Each Summer more than 80% of us will be dropping our diets and ignoring sugar, fat and any form of calorie control. Vegetables? Who needs them, right?
If you’re looking for some tips on planning your meals & staying motivated read this daily planning article. If you’re here for some warning signs of the summer snack habits. Keep your eyes open for these;
Here are the biggest faux pas for our summer diets.
Having unachievable goals
The issue with aiming to be ‘fit’ and healthy for summer is that most people over-stretch their will power and take short cuts. Leading to food cravings, calorie deficient diets and overworked bodies from intensive workouts.
Taking a slower and longer approach to health and wellness enables the body and mind to adapt and make healthier choices much easier.
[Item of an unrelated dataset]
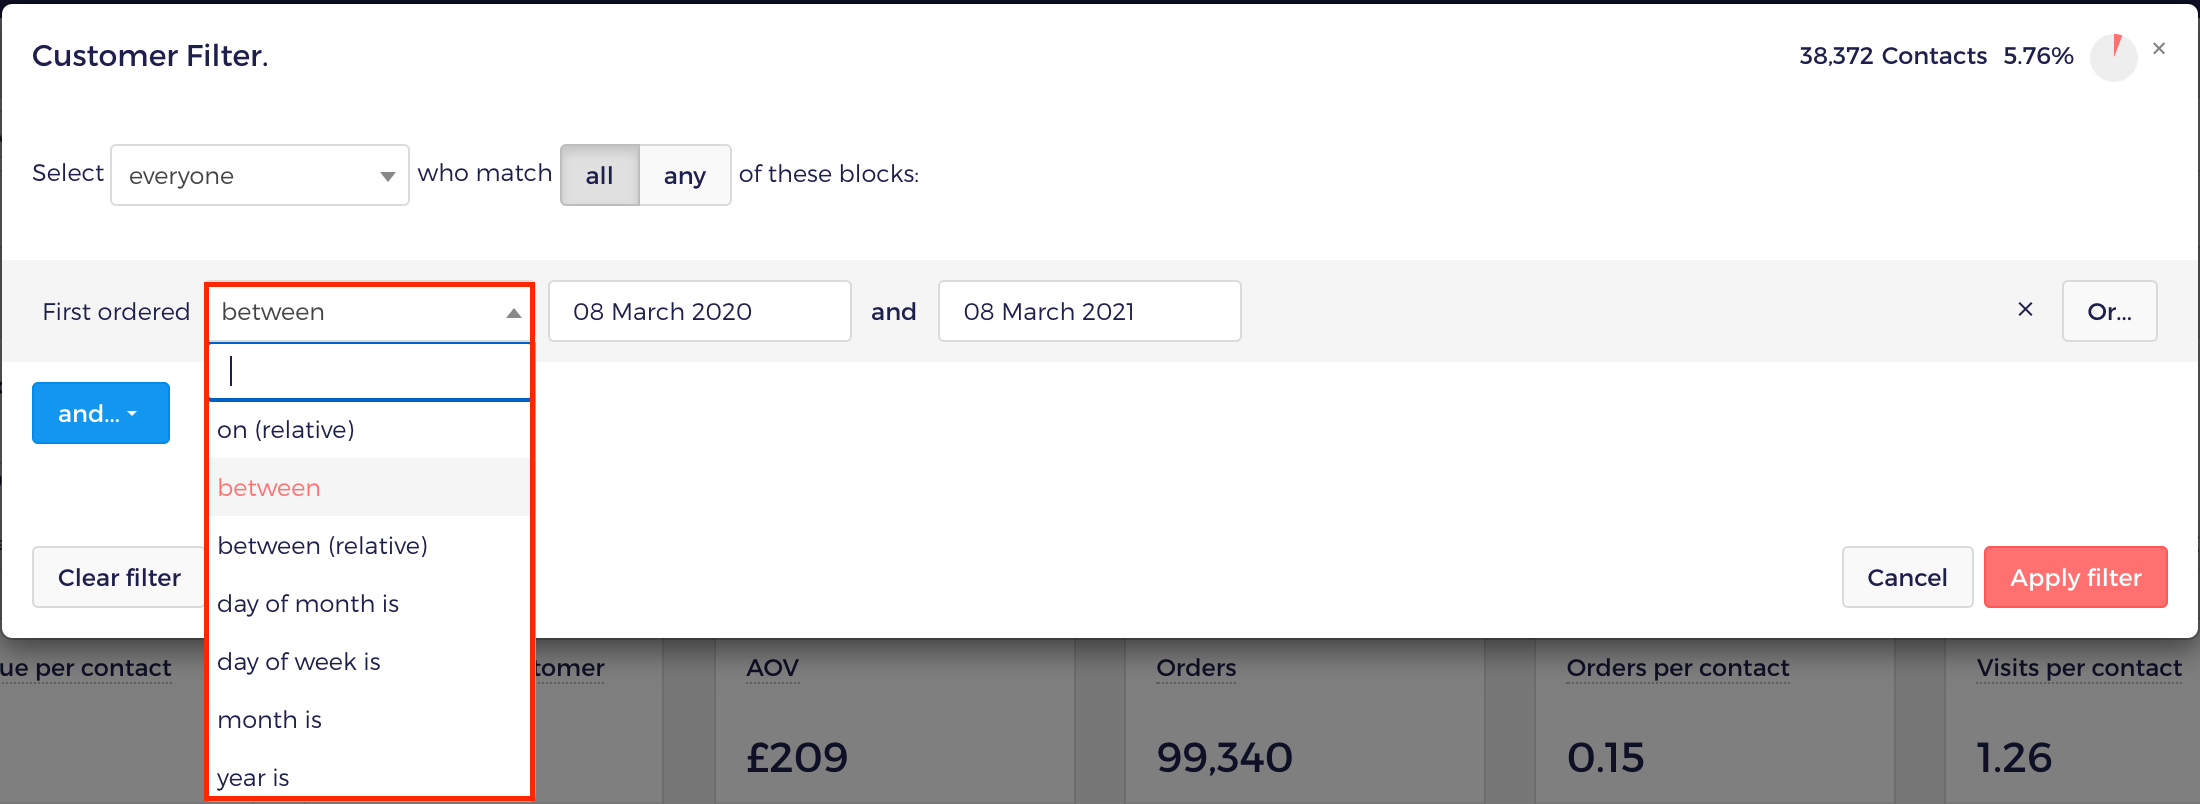2200x804 pixels.
Task: Click the Apply filter button
Action: coord(2076,577)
- It takes 2 weeks to form a habit
- It takes 4 weeks to notice a change in your body
- It takes 8 weeks for others to notice
Taking a slower approach means you can plan and learn the best ways to adapt your eating and workout habits to best suit you. Find motivational pushes to keep you on track, instagrammers, foodies, workout motivation etc and find an achievable goal like ‘I want to lose an inch in 8 weeks’.
This is a huge issue; from the local stores marketing campaign, online media and even the local Icecream van. We’re bombarded with sugary foods; IceCreams, Ice lollies, Cold drinks, Doughnuts, Candy Floss, Popcorn and chocolate bars! Read this, If you want some tips on avoiding social media weight gain!
You could try adding some ‘whole food’ Instagrammers to keep your health inspiration on track!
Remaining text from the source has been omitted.